Abraços poéticos, Armando A. C. Garcia
São Paulo, 06/08/2011

quinta-feira, 27 de setembro de 2018

Como outrora


Como outrora 

Eu vejo como outrora, palácios luxuosos 
E orgulhos altaneiros crescerem copiosos 
À beira da miséria, dos festins mundanos 
Que infestam o mundo à milhares de anos 

E o desprezo atroz pela humilde sociedade 
Que vivem explorando com vil seriedade 
Que como outrora não passa de escravatura 
Ora socializada, por nova estrutura. 

E nas mentes obscuras, de cérebros doentios 
Crescem monturos de pensamentos vazios 
Onde só o ouro e o vício tomam forma 
Na obsessão que fermenta a lôbrega norma. 

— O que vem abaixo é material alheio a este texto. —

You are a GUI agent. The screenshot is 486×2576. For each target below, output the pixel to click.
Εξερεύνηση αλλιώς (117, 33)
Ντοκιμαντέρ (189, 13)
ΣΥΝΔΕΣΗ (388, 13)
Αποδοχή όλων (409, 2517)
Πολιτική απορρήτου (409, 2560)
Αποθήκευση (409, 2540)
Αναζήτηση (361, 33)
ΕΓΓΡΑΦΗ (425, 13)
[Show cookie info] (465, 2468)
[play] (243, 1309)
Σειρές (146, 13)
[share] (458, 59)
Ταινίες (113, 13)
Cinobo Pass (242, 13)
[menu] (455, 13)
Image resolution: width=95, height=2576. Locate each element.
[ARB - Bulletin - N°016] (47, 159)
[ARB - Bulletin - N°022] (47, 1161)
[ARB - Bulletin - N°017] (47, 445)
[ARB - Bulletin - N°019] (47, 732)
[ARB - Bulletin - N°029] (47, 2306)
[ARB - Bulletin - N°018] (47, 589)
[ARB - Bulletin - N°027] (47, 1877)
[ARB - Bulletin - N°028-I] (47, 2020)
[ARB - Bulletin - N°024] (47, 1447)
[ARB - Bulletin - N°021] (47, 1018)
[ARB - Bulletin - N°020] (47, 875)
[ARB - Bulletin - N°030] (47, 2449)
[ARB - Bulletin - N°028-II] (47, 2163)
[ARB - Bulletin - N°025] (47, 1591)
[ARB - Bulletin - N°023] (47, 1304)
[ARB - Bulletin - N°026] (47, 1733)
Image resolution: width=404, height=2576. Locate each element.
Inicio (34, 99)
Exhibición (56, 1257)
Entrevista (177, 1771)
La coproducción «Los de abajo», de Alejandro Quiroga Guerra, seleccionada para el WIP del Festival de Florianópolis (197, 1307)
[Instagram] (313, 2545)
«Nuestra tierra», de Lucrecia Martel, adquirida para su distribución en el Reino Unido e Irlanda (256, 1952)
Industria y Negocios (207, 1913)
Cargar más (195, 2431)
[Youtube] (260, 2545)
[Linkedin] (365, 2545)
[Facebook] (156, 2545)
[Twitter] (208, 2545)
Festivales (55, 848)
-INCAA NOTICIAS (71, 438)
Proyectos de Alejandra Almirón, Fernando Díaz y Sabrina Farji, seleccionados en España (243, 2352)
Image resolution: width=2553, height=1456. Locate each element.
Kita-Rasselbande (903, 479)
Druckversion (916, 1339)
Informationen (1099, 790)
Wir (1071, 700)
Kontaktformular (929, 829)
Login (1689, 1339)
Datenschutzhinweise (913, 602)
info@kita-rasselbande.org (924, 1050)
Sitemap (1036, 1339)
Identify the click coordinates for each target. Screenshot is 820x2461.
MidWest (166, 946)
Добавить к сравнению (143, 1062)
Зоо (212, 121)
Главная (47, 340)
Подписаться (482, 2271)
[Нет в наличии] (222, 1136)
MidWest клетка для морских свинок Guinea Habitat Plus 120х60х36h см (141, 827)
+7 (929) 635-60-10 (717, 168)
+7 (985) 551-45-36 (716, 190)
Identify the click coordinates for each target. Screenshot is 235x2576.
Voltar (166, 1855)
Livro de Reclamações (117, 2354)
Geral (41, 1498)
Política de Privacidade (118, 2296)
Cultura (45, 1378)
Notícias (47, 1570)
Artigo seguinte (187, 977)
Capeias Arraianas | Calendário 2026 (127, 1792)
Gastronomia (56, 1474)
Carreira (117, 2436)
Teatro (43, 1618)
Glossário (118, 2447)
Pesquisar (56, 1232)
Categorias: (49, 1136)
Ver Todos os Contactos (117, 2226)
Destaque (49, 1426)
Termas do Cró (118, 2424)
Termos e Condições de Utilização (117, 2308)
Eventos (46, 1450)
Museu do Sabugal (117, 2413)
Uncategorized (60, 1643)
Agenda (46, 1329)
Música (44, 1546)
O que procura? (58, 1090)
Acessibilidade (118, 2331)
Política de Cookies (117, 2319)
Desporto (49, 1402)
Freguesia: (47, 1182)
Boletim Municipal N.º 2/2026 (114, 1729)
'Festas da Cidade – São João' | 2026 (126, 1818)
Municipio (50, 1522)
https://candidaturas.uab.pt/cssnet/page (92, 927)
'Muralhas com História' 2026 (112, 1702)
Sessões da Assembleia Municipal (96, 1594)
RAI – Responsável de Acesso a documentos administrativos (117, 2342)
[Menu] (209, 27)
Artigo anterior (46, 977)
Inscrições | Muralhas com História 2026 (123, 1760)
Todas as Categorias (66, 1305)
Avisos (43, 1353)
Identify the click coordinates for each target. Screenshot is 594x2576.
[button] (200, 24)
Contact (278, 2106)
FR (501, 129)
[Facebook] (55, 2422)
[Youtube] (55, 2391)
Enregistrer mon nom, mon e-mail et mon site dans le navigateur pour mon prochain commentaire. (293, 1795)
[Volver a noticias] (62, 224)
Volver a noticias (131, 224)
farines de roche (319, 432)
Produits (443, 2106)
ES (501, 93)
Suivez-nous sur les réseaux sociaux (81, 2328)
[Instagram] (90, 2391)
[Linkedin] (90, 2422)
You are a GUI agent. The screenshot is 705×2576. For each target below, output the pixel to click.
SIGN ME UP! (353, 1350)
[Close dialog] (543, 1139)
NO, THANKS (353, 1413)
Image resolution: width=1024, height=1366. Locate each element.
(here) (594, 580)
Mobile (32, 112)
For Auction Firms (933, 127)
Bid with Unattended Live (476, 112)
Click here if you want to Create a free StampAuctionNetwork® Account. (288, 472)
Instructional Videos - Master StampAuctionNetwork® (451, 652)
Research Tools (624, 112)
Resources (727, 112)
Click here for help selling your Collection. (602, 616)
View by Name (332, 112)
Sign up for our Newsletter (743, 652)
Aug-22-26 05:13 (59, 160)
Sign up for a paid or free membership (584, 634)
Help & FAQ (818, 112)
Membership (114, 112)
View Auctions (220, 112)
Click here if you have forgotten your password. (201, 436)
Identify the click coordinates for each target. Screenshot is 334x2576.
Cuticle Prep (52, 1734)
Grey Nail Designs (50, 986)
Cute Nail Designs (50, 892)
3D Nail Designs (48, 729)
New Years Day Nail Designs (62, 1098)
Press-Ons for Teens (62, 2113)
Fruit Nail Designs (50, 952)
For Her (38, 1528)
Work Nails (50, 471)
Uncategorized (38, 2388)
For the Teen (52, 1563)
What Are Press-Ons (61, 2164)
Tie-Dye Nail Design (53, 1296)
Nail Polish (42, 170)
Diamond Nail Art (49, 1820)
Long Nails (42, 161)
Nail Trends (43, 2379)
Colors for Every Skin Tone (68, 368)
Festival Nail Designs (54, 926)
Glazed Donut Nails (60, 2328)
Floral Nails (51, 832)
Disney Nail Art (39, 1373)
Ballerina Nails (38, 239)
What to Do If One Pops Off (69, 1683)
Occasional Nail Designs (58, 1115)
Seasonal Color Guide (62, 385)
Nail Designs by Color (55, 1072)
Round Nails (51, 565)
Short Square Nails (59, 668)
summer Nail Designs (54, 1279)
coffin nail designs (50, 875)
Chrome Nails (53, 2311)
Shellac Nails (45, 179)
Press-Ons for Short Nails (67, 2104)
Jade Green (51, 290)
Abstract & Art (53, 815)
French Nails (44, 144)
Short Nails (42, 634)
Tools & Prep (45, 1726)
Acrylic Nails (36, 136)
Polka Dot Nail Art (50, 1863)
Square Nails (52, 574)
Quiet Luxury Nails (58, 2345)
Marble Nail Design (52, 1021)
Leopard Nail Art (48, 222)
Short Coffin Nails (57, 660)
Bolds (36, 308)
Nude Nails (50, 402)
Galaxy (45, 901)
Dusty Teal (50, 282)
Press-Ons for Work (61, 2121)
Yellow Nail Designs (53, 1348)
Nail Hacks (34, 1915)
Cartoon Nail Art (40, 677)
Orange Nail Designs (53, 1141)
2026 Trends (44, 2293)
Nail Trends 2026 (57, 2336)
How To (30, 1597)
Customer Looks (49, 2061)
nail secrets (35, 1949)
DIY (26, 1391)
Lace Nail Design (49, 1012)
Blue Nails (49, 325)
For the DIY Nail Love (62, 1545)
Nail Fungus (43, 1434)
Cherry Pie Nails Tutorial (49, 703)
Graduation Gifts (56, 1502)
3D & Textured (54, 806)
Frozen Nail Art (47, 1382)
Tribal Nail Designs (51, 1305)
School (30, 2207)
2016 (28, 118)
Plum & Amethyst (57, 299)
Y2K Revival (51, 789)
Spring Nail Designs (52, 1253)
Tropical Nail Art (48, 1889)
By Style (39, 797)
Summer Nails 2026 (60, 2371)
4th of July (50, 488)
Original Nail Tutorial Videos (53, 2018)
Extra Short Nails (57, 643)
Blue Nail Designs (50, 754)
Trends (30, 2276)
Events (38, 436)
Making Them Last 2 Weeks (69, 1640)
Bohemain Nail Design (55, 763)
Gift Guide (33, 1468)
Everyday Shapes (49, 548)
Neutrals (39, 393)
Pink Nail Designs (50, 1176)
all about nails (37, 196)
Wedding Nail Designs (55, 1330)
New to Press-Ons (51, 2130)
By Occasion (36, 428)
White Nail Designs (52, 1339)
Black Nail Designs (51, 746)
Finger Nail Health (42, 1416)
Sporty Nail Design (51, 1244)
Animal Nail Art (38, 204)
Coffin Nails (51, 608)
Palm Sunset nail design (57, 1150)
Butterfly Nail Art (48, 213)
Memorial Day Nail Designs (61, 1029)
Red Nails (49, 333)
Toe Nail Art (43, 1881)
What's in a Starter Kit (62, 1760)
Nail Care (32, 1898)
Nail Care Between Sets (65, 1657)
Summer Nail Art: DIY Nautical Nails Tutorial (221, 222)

Eu vejo, ainda, uma geração desregrada 
Abraçada ao vício e à luxúria escravizada 
Pelo poder do metal, das diversões mundanas 
Vendendo corações, como sina de ciganas 

E imbuírem na fé seus corações incrédulos 
Que negam ao doente o pão e os remédios 
E cortam vencimentos, onde a fome grassa 
Lançando-os ao desespero e à desgraça. 

Armando A. C. Garcia 
S.P. 30/09/1964 (data da criação)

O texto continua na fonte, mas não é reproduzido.